Unilever, the Anglo-Dutch consumer products giant, yesterday announced a shake-up of its Byzantine management structure designed to separate strategy from operational functions and make its managers more accountable.
The shake-up includes the abolition of the group's long-standing three- man special committee which used to combine both strategic and operational responsibility. Instead, a new seven man special committee will look after strategy while operational decisions are pushed down to 14 new business groups.
It is the first part of an organizational review being conducted by Niall FitzGerald, who will succeed Sir Michael Perry as chairman in September.
Sir Michael said he had considered demerger but decided that common functions such as brand marketing and research and development meant the group was better left together.
The shake-up received a cautious welcome in the City which had been concerned that Unilever's rigid "top down" structure hampered its ability to move into new markets such as China and the Far East. The shares rose 20p to pounds 12.28 though there were concerns about further restructuring charges as some head office job losses seem likely.
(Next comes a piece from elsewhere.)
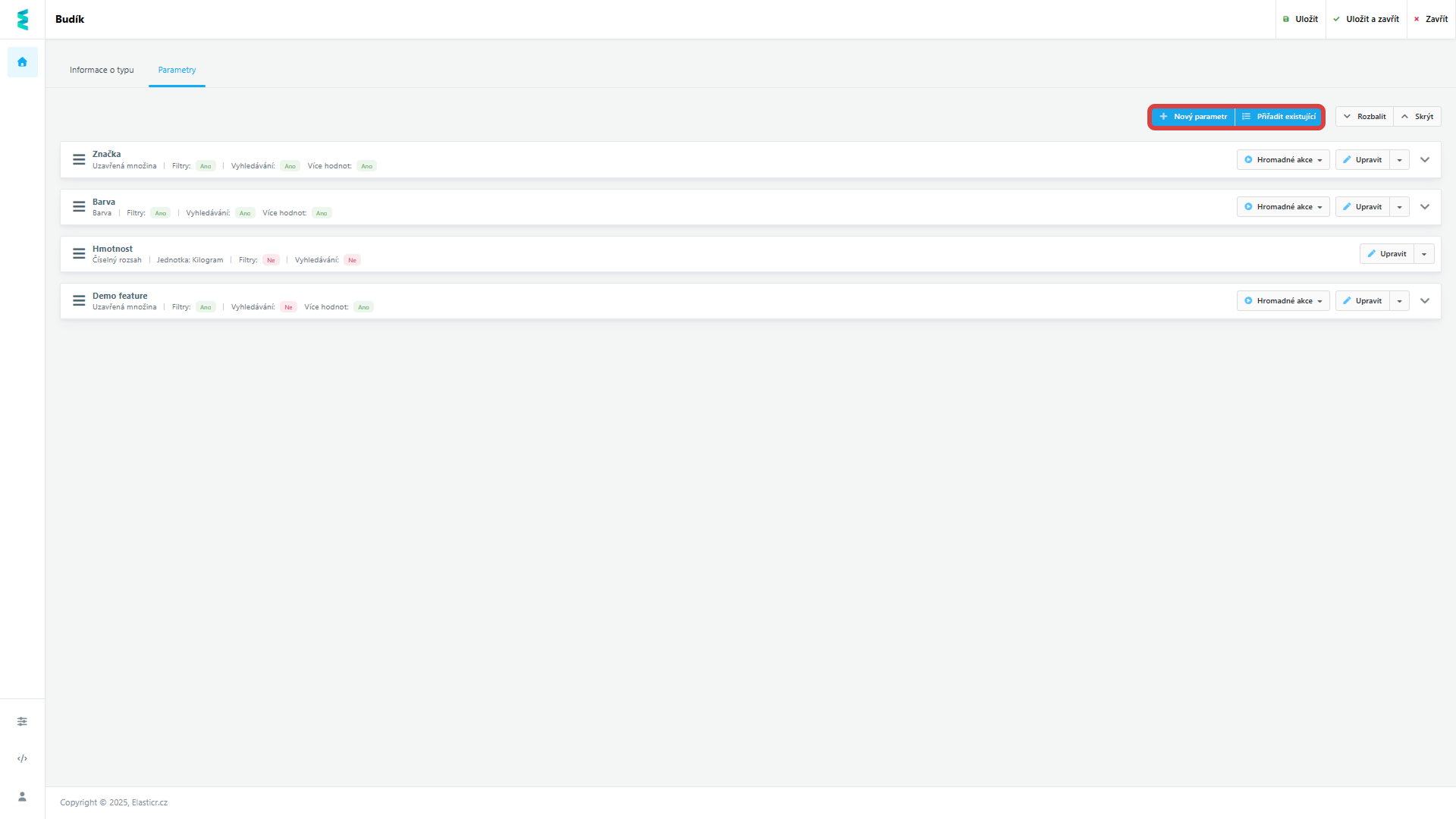Screen dimensions: 1456x819
Task: Click Rozbalit to expand all parameters
Action: tap(1364, 117)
One analyst said: "It is a step in the right direction as Unilever's structure has remained pretty much the same since the 1930s. But what we really need from this company is growth."
The new seven-man committee comes into effect in September and will be led by the two chairmen Morris Tabaksblat and Mr FitzGerald, together with the finance director, personnel director and three category directors.
The presidents of the 14 business groups will be directly responsible for profitability and the execution of strategy in their own markets.